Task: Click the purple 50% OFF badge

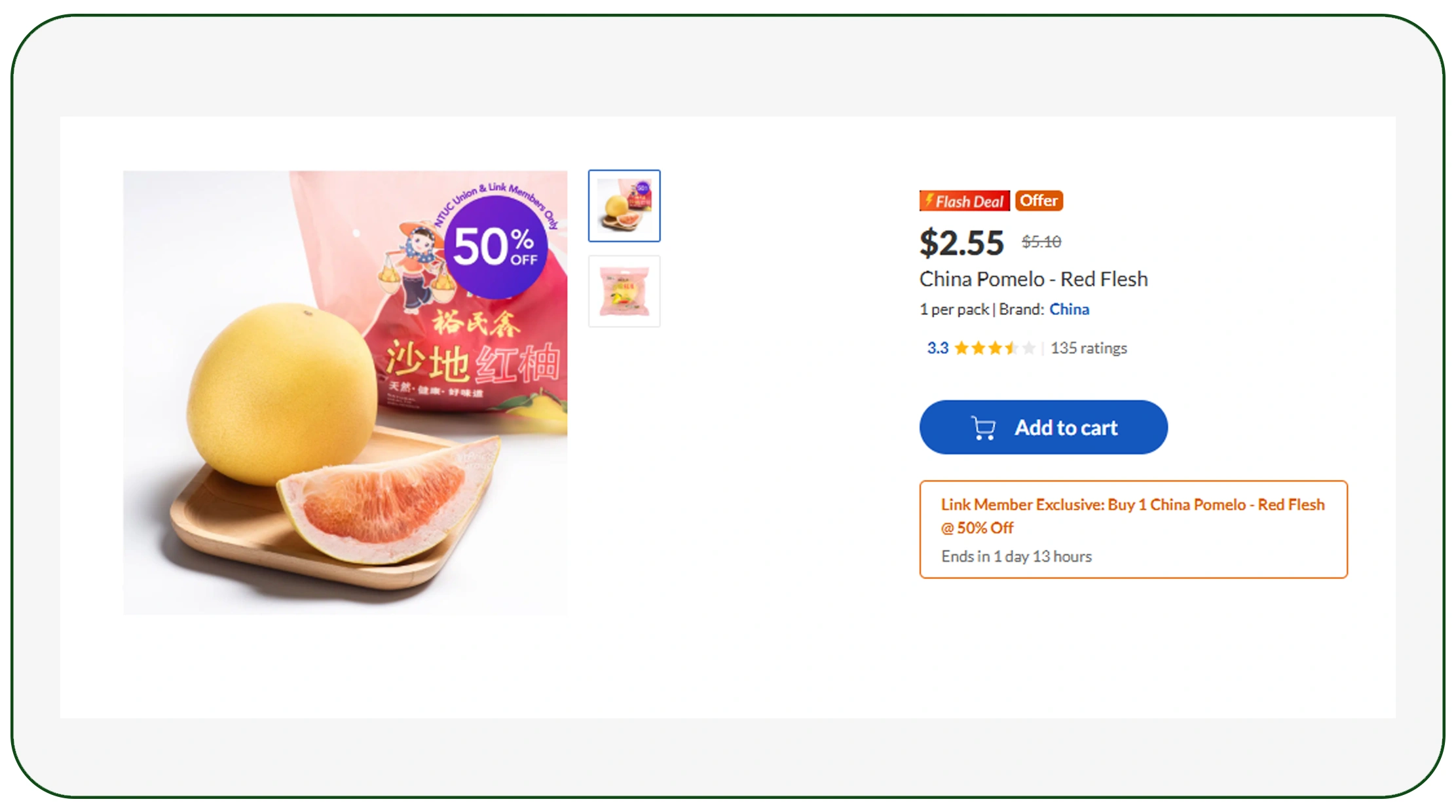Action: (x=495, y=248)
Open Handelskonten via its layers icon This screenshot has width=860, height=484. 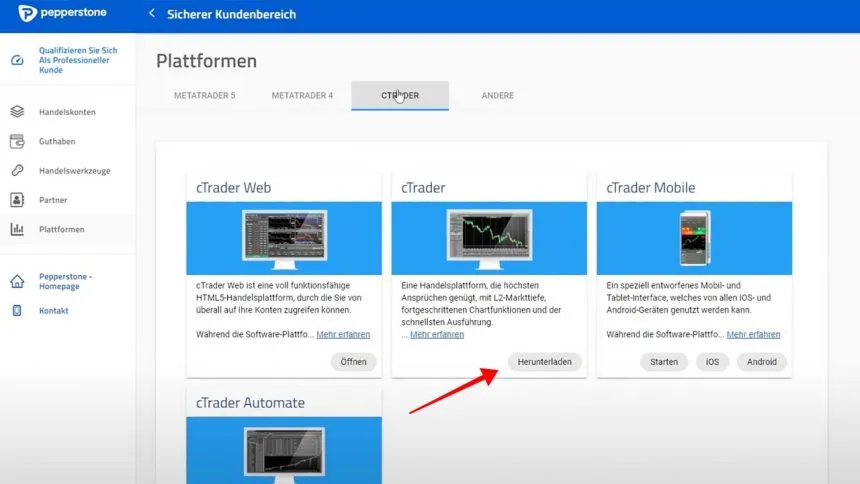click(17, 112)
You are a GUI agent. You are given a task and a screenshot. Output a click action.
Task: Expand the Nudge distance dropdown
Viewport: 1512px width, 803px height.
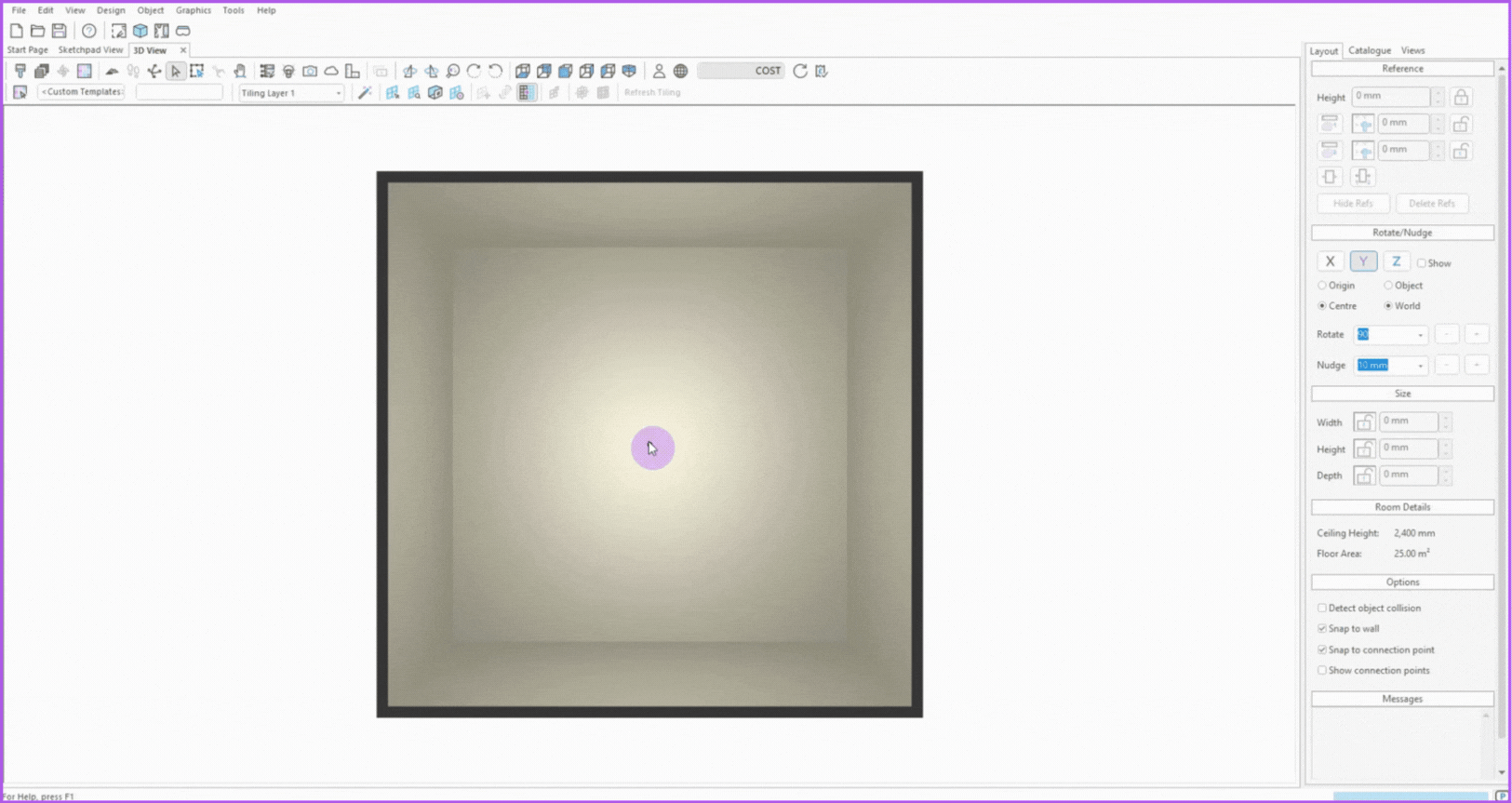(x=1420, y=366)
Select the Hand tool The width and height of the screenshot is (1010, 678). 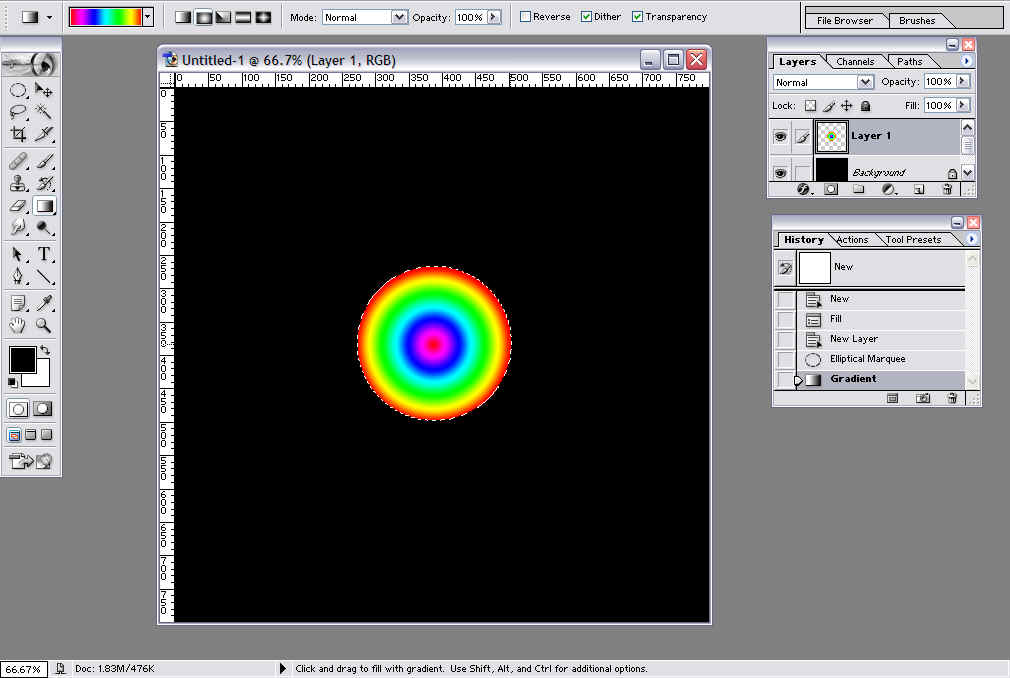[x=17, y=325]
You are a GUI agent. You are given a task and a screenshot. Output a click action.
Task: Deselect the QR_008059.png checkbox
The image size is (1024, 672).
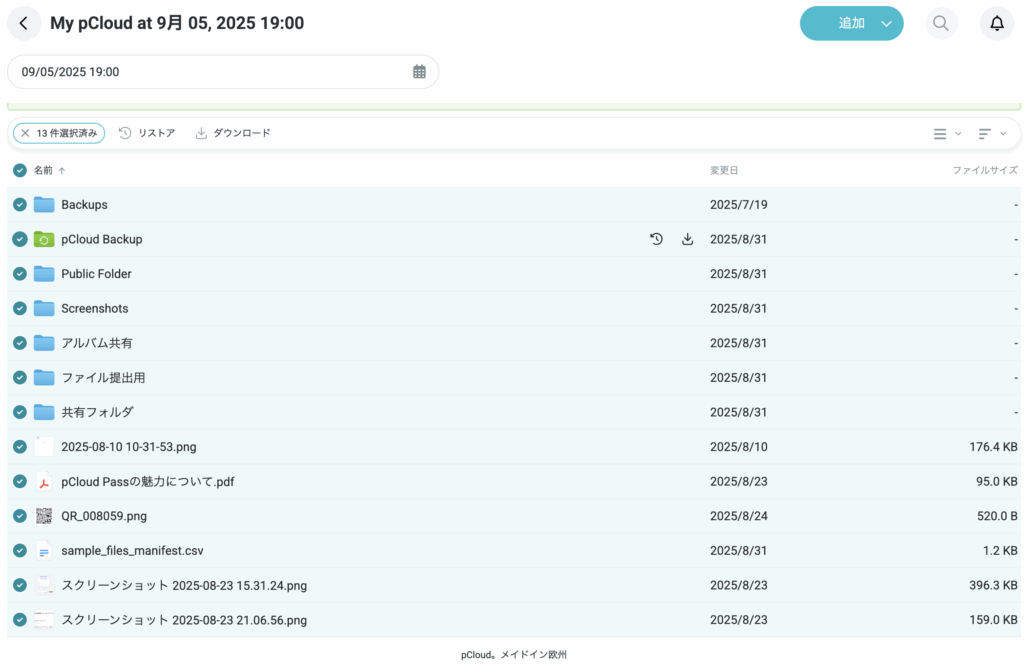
^^^^
** EXERCISE GOAL **
For this exercise, set down exactly the lines that run from the line holding "Task: Deselect the QR_008059.png checkbox" to the last line of the records above; include both end lines and omit pictures.

** RESPONSE TO THE TASK **
Task: Deselect the QR_008059.png checkbox
The image size is (1024, 672).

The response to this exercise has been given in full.